Photo: National Archives
October and the fourth quarter kicked off with a ton of economic news.First the scoreboard:
Dow: 13,515, +77.9, +0.5%
S&P 500: 1,444, +3.8, +0.2%
NASDAQ: 3,113, -2.7, -0.0%
And now the top stories:
- We got the September manufacturing PMI reports for all of the major economies around the world earlier today and over the weekend. For the most part, manufacturing activity continues to shrink around the world, but less so than in the previous month. Here Are 13 Ugly Charts We’ve Seen In Just The Last 24 Hours >
- China’s official manufacturing PMI number unexpectedly signaled contraction again. The index came in at 49.8, which was below economists’ expectation for it to climb to 50.1. This was, however, a slight improvement from 49.2 in August. On Friday, we learned that China’s HSBC PMI climbed to 47.9 in September from 47.6 in August. This was the eleventh straight sub-50 reading, which signals contraction in the industry. New export orders fell at the fastest rate in 42 months. China is the second largest economy in the world.

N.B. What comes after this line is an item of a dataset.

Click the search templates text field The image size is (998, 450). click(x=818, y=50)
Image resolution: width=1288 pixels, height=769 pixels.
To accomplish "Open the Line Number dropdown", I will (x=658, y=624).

- The most shocking PMI report certainly came out of France, where the index plunged to 42.7 from 46.0 in August. We’re getting closer to a real freakout about France. And Now Let Us Gasp In Horror At The Dismal Economic Situation In Spain >
- If there was one thing that provided a jolt to the global markets today, it was the September ISM Manufacturing index, which jumped to 51.5 from 49.6 last month. The number was also well ahead of economists’ consensus expectations of 49.7. Any reading above 50 signals expansion in the industry.

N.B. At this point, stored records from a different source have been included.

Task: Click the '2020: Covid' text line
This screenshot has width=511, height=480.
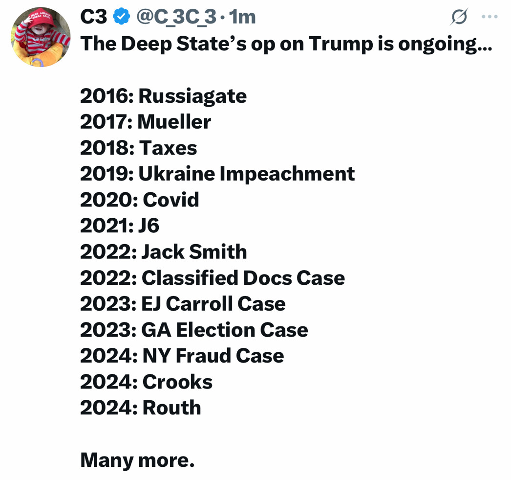Action: click(x=140, y=200)
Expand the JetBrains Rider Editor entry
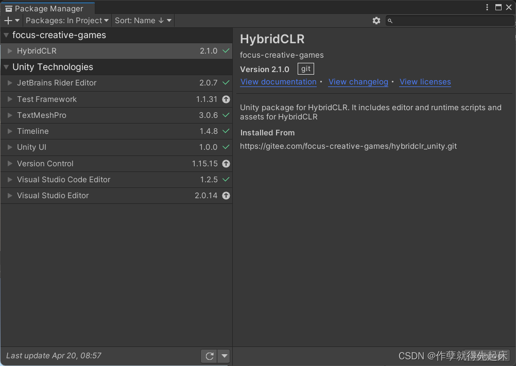This screenshot has height=366, width=516. point(10,83)
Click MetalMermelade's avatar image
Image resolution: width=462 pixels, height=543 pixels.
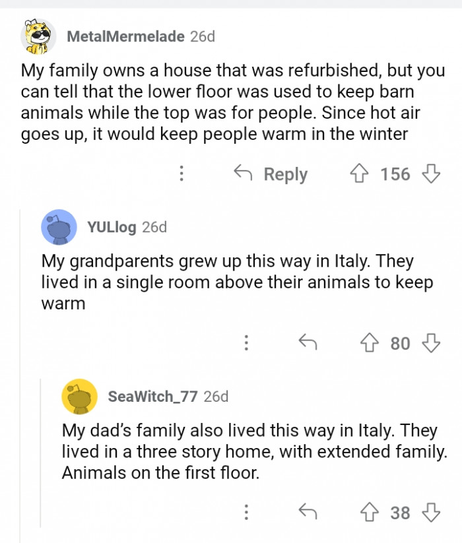pos(38,36)
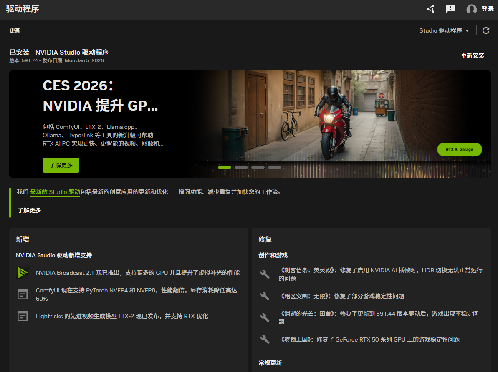498x372 pixels.
Task: Open the 最新的 Studio 驱动 link
Action: pyautogui.click(x=55, y=192)
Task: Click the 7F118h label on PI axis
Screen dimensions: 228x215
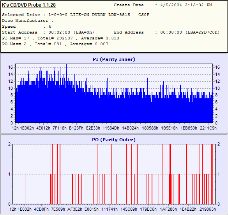Action: pyautogui.click(x=60, y=128)
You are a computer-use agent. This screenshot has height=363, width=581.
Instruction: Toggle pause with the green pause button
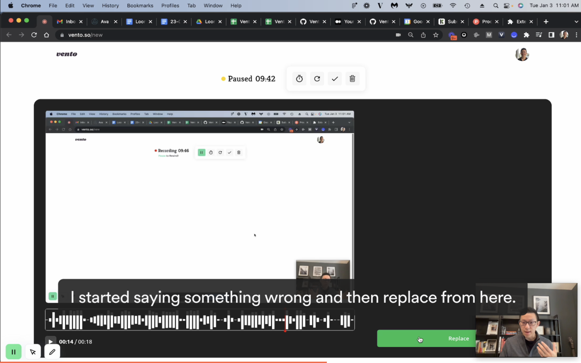click(13, 352)
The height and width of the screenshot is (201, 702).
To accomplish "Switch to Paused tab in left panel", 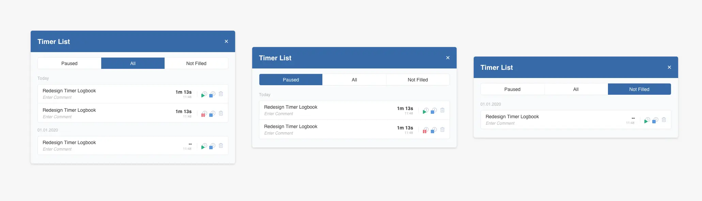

- So the story of the markets is that stocks continue to trend higher even as the the slowing economy hurts the outlook for corporate profits. And this has the bears mind-boggled. MORGAN STANLEY: These 42 Stocks Are Winners No Matter What Happens In The Economy >
- One big winner today was Goldman Sachs, which got a bullish write up in the new issue of Barron’s. “Based on the likely outlook for capital-markets activity and Goldman’s ability to continue growing its book value, it is easy to conclude that the shares could rise at least 25 per cent within a year,” wrote Barron’s Michael Santoli.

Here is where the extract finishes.